What fuzzing frameworks would you recommend for this? There are quite a few and not always easy for me (as a fuzzing beginner) to understand the differences between them. Some of them seems to be abandoned projects as well.
There were so many possible states that a system's file system can be in. Were the conventional tests going to catch subtle bugs? Here's an example of an unusual but not unheard of issue: in a Unix system a file can be unlinked and hence deleted from all directories while remaining open by one or more processes. Such a file could still be written to and read by multiple processes at least until it was finally closed by all processes having open file descriptors at which point it would disappear from the system. Does the distributed file system model this correctly? Many other strange combinations of system calls might be applied to the file system. Will the tests exercise these.
It occurred to me that the "correct" behavior for any sequence of system calls could be defined by just running the sequence on a local file system and comparing the results with running an identical sequence of system calls against the distributed file system.
I built a system to generate random sequences of file related system calls that would run these on a local file system and a remote distributed file system that I wanted to test. As soon as a difference in outcome resulted the test would halt and save a log of the sequence of operations.

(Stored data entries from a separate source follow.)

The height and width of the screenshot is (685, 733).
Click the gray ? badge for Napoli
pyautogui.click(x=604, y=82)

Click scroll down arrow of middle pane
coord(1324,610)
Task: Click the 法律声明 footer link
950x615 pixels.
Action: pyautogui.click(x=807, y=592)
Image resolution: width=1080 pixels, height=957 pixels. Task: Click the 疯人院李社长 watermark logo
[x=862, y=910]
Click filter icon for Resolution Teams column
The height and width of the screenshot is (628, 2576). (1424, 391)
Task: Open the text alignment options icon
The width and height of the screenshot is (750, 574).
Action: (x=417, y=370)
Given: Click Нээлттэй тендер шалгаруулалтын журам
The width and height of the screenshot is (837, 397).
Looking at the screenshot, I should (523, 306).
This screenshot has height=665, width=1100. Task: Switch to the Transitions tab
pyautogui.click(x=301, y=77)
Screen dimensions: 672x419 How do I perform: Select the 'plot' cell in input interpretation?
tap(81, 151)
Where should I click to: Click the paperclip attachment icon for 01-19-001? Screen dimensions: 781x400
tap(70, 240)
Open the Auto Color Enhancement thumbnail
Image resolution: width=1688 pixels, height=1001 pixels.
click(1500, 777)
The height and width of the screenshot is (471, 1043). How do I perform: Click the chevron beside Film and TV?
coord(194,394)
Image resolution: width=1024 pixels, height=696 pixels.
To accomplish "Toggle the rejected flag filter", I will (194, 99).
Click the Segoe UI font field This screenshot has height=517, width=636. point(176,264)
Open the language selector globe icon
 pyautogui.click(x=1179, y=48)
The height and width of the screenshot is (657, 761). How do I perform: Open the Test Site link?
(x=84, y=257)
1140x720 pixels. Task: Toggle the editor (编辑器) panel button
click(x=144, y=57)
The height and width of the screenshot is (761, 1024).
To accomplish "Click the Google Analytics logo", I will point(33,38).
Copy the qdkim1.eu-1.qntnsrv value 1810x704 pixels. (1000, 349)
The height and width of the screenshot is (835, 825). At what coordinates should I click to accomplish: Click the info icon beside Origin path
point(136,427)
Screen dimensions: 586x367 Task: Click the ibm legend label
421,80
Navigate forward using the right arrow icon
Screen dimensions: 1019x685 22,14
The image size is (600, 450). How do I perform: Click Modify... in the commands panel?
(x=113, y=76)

My experience with this test rig was interesting. At first discrepancies happened right away. As each bug was fixed by the dev team, we would start the stochastic testing again, and then a new bug would be found. Over time the test would run for a few minutes before failure and then a few minute longer and finally for hours and hours. It was a really ingesting and effective way to find some of the more subtle bugs in the code. I don't recall if I published this information internally or not.